# Book. What in your oppinion is the best book for CICHLIDS?



## papik (Oct 6, 2008)

So here's the deal. I'm looking to purchase a book on cichlids from lake Malawi. But which one? Want i want from the book is pictures of the various cichlid types as well the variations of each fish. Of course i want great information on behavior, breeding habits, etc. I Basically want it all. I'd love to hear your opinion and hopefully other ppl will share information and find the information you post very helpful! Don't forget, books make great xmas presents! Thanks for your help.


----------



## cichlidsnorth (Dec 2, 2009)

Ad Kongings has published nice books on africans that is what I asked for for christmas!!


----------



## CICHthis (Oct 10, 2008)

Malawi Cichlids in their Natural Habitat, New 4th Edition

'Nough said.


----------



## Aquatic Designs (Apr 2, 2006)

Ad Koning book of cichlid's and all fishes of Lake Malawi.

It's the Malawi fish bible.
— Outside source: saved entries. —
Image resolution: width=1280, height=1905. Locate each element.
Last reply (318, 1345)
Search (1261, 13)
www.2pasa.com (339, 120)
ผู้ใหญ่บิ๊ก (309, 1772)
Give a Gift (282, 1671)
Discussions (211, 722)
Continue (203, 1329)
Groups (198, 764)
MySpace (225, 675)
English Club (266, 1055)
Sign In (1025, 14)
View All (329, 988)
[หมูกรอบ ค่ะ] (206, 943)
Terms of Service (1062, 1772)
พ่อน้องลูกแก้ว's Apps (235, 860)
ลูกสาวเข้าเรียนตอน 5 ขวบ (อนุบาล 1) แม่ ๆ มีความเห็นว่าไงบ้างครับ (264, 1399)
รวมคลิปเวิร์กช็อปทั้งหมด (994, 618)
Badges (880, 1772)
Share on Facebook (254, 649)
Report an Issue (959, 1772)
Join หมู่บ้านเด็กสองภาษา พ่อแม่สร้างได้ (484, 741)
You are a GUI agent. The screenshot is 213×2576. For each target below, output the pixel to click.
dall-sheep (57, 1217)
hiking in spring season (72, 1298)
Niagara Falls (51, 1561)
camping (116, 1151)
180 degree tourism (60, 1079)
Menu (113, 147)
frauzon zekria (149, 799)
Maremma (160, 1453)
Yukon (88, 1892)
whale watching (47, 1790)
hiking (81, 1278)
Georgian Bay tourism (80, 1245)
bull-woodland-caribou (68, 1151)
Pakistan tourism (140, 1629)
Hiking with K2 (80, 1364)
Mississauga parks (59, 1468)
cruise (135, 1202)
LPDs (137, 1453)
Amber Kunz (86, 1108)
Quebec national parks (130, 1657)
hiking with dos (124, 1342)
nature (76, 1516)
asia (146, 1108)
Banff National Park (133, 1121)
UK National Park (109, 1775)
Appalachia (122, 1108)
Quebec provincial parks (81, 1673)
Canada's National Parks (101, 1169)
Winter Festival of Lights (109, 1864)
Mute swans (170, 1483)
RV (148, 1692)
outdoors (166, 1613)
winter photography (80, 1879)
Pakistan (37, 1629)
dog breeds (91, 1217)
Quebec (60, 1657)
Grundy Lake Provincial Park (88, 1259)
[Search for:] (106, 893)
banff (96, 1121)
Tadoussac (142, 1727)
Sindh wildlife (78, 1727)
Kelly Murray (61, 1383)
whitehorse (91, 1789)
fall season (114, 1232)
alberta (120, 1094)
There is nothing better.


----------



## Y2KGT (Jul 20, 2009)

Check out MOPS for a good selection and price:
http://www.mops.ca/cgi-bin/SoftCart...ks.html?L+scstore+rvrb8949fffd92fd+1261593426

I purchased the Back to Nature Guide to Malawi Cichlids by Ad Konings.

If you're going to buy a used copy just make sure it's the latest edition or it won't contain up to date info.

Lisa's Lair is also a good place to buy these books.
http://www.lisaslairbookstore.com/books/Freshwater-Aquarium/
--
Take care...Paul


----------



## Aquatic Designs (Apr 2, 2006)

I find the older editions better then the new ones myself. The new ones have nicer pictures but the information tends to steer into the commercial side of the hobby. Where the older books have the actual facts from the author and not the opinions of the manufacturers. 

And the older books are worth alot more. First editions can go for 2-3 times more then later ones.


----------



## papik (Oct 6, 2008)

Thanks to everyone who posted on this thread.... Thanks to you all I know what I'm going with...


----------